SUSPIROS DE NATAL
A vida anda tão corrida que o Natal é lembrado logo depois dos finados. (suspiro) Pelo menos comercialmente, não é? Você já comprou os presentes? (suspiro) Daqui exatos cinco dias aquele fuzuê de comilança, de sorriso amarelo no desembrulhar da lembrança de amigo secreto – um cd que você pode baixar da internet ou algo para casa que a gente mesmo compra nas vitrines de quinquilharias da cidade. O que fazer?
Disfarçar. (suspiro curtinho) E se você recebeu uma boa educação em casa, sorria o mais sincero esgar – e você consegue! – dizendo “era isso o que eu precisava...”
Às vezes penso em um Natal diferente:
Mesa posta no meio da praça convidando todos os bebuns que perambulam por aí para dividir a comilança e suas vidas libertas. (suspiro) Como eles continuarão sendo o que são, pelo menos nessa noite, a bebida será de melhor qualidade e servida em cálices, sem a cobrança hipócrita do se dirigir, não beba.
Em montar um pinheirinho no dia 24 para uma instituição de menores carentes.

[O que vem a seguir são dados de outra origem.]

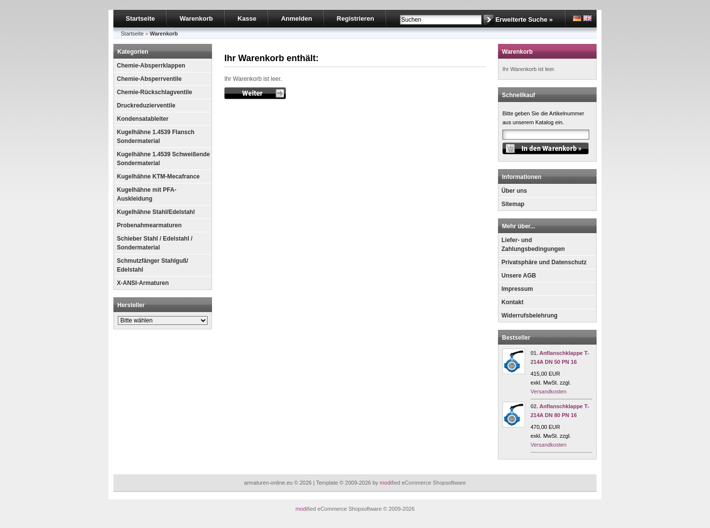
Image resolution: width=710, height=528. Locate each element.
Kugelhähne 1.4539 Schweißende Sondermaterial (163, 159)
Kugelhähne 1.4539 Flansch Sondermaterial (155, 136)
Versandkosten (549, 391)
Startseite (140, 18)
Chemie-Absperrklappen (151, 65)
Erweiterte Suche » (524, 19)
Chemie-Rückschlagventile (154, 92)
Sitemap (513, 204)
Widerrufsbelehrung (529, 315)
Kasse (247, 18)
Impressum (517, 288)
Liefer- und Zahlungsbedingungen (533, 244)
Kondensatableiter (143, 118)
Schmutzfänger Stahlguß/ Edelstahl (152, 265)
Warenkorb (196, 18)
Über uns (514, 190)
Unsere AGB (518, 275)
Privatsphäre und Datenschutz (544, 262)
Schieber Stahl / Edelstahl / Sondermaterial (154, 243)
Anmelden (296, 18)
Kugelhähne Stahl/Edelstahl (156, 212)
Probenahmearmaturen (149, 225)
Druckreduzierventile (146, 105)
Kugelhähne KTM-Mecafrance (158, 176)
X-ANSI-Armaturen (143, 283)
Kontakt (512, 302)
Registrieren (355, 18)
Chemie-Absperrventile (149, 78)
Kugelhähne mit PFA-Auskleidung (147, 194)
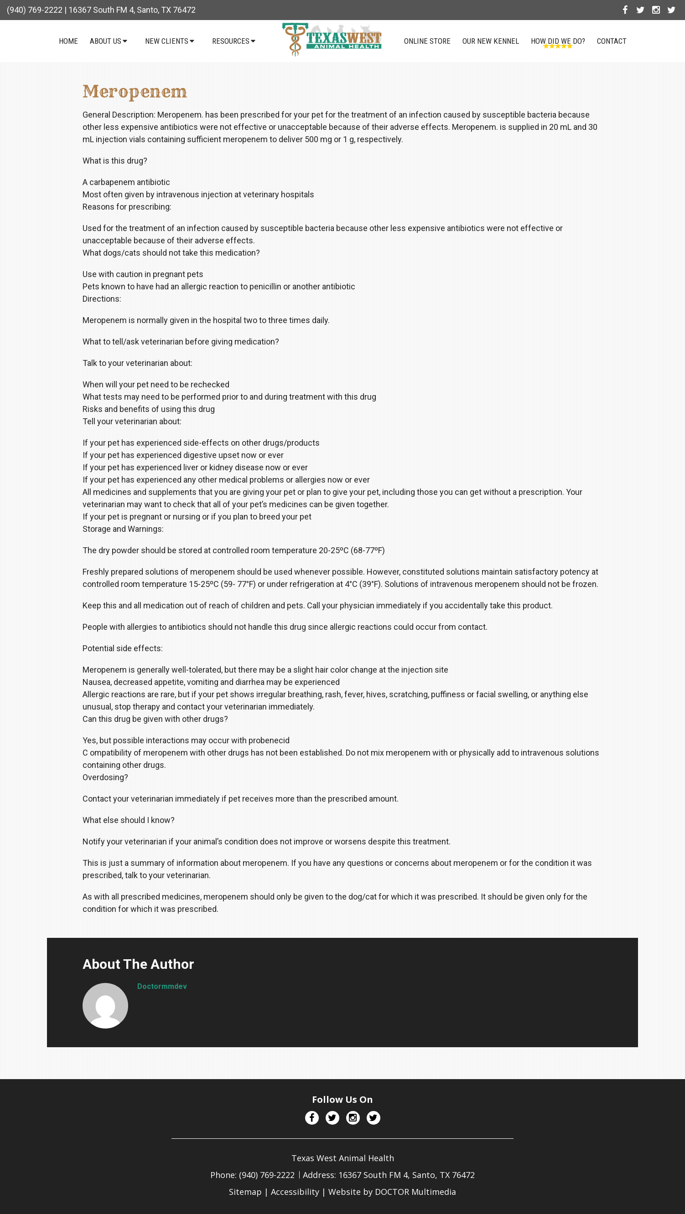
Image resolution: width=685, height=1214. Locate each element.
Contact (612, 41)
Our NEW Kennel (490, 41)
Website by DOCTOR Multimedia (392, 1191)
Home (68, 41)
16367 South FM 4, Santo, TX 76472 (132, 10)
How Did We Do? (558, 41)
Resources (230, 41)
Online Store (427, 41)
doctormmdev (162, 986)
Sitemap (245, 1191)
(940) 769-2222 (34, 10)
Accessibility (295, 1191)
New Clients (166, 41)
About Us (105, 41)
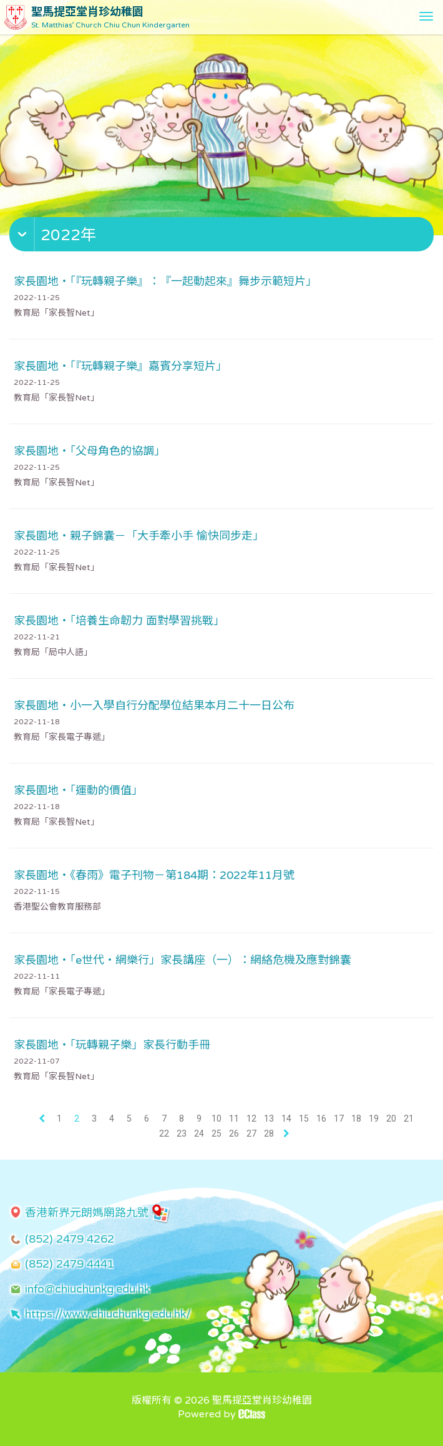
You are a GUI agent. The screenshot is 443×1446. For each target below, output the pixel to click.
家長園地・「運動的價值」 (78, 790)
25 (216, 1133)
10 (216, 1118)
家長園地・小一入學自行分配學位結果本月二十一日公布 (154, 705)
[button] (223, 237)
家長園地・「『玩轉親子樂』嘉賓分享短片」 (120, 366)
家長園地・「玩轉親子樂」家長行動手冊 (112, 1045)
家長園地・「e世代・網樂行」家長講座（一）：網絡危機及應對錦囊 (182, 960)
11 (234, 1118)
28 (269, 1133)
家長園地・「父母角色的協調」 (89, 451)
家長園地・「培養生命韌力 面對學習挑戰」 (119, 621)
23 (182, 1133)
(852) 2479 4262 (69, 1239)
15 (304, 1118)
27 (251, 1133)
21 (409, 1118)
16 (321, 1118)
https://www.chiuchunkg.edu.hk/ (108, 1314)
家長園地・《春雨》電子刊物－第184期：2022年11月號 (154, 875)
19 (374, 1118)
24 (199, 1133)
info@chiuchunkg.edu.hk (87, 1289)
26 (234, 1133)
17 (339, 1118)
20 (391, 1118)
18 (356, 1118)
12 (251, 1118)
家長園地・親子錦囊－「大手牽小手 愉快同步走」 (139, 536)
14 (286, 1118)
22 (164, 1133)
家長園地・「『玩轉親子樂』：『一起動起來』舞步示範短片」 (165, 281)
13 (269, 1118)
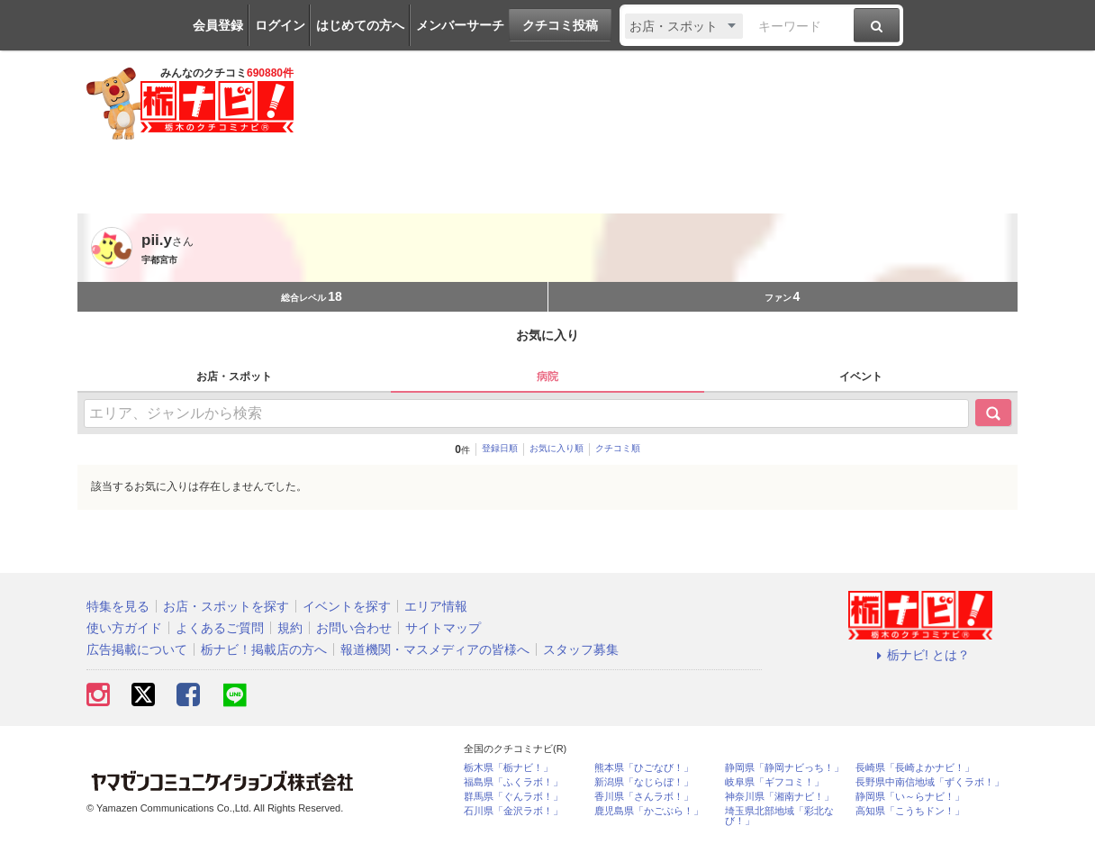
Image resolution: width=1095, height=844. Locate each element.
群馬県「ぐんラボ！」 (513, 797)
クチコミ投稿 (560, 25)
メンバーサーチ (460, 25)
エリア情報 (435, 606)
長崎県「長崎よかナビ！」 (914, 768)
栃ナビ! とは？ (920, 655)
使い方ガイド (124, 628)
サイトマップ (443, 628)
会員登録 (218, 25)
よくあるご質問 (220, 628)
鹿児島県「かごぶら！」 (648, 811)
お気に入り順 (556, 448)
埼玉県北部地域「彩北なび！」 (779, 816)
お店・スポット (234, 376)
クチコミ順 (617, 448)
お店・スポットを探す (226, 606)
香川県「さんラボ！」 (643, 797)
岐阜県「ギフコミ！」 (774, 782)
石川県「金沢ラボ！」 (513, 811)
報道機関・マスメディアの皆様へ (434, 649)
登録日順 (500, 448)
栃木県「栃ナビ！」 (508, 768)
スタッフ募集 (581, 649)
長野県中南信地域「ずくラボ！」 (929, 782)
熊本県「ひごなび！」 (643, 768)
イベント (860, 376)
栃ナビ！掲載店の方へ (264, 649)
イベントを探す (347, 606)
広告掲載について (136, 649)
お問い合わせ (354, 628)
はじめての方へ (360, 25)
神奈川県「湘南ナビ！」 (779, 797)
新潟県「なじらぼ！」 (643, 782)
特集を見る (117, 606)
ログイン (280, 25)
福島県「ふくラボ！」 (513, 782)
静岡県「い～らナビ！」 (909, 797)
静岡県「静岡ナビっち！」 (784, 768)
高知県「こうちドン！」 (909, 811)
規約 (290, 628)
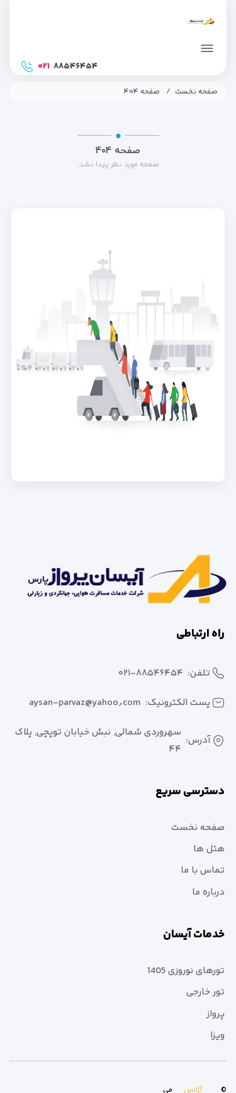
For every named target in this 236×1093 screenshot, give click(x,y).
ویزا (217, 1035)
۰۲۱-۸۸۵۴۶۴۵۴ (150, 673)
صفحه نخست (196, 92)
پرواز (215, 1014)
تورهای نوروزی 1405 (186, 971)
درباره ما (208, 892)
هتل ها (209, 849)
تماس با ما (203, 870)
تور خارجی (205, 992)
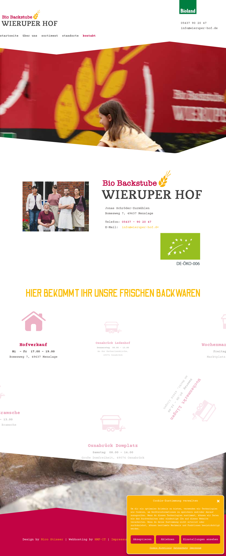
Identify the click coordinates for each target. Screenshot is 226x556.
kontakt (89, 36)
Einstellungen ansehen (200, 539)
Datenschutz (181, 548)
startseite (9, 36)
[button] (218, 501)
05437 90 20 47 (194, 23)
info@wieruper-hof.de (198, 28)
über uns (30, 36)
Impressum (195, 548)
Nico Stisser (52, 539)
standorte (70, 36)
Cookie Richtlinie (161, 548)
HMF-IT (100, 539)
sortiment (49, 36)
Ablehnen (167, 539)
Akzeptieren (142, 539)
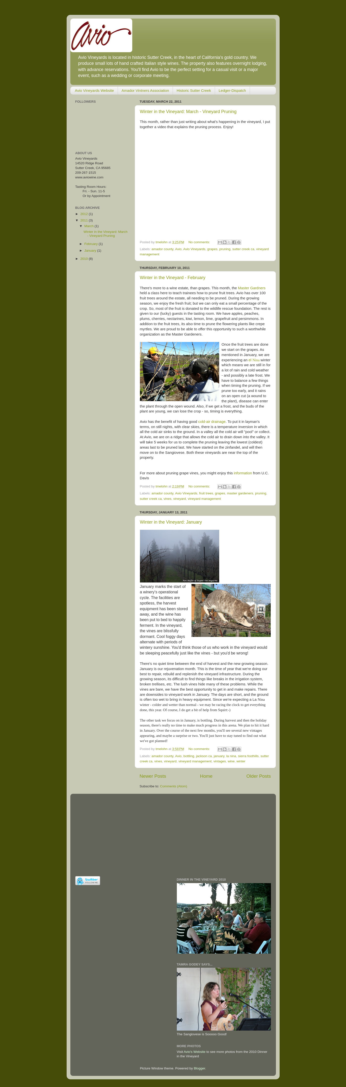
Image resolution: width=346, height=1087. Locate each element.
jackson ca (204, 756)
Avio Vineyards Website (94, 90)
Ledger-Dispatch (232, 90)
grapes (212, 249)
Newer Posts (153, 776)
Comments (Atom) (173, 786)
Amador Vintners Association (145, 90)
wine (231, 761)
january (219, 756)
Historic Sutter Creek (194, 90)
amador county (162, 249)
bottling (188, 756)
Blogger (199, 1068)
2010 (84, 259)
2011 (84, 220)
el (250, 360)
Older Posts (258, 776)
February (91, 244)
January (90, 250)
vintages (219, 761)
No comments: (199, 242)
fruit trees (206, 493)
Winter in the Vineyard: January (171, 522)
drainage (218, 422)
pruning (225, 249)
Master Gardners (252, 288)
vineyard (179, 499)
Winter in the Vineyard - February (173, 277)
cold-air (204, 422)
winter (241, 761)
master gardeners (240, 493)
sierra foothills (248, 756)
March (89, 226)
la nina (231, 756)
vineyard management (204, 499)
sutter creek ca (243, 249)
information (243, 473)
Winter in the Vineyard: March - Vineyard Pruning (188, 111)
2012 (84, 214)
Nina (256, 360)
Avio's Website (195, 1052)
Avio (178, 249)
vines (168, 499)
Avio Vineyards (194, 249)
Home (206, 776)
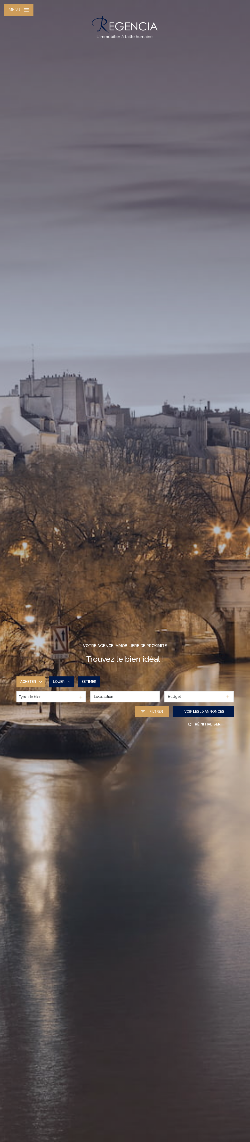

Com direito a Papai Noel e abraços verdadeiros e minha solidariedade de corpo presente. (suspiro)
Em preparar uma ceia especial para velhos sem destino e doar meu tempo inútil (suspiro em seco) para escutar suas histórias de abandono e desprezo.
Quem sabe um Natal numa aldeia de caigangues? (suspiro) Dói quando vejo as crianças acompanhando as mães na mendicância pelas ruas da cidade, oferecendo cestos e artesanato de cipó. Eles crescem e perpetuam o andejar miserento de suas mães. (suspiro)
Como curtir o Natal de mesa farta consciente da fomitura do Outro? Como se empanturrar de peru recheado, fios de ovos e arroz à grega (suspiro esperançoso) na consciência da solidão e da penúria de tantos?
Como cantar Noite Feliz reconhecendo as crianças abusadas dentro de sua própria família? Do filho alucinado correndo na noite atrás de pó? (suspiro profundo) Da filha prostituta que vende seu corpo para comprar leite em pó para o filho deficiente?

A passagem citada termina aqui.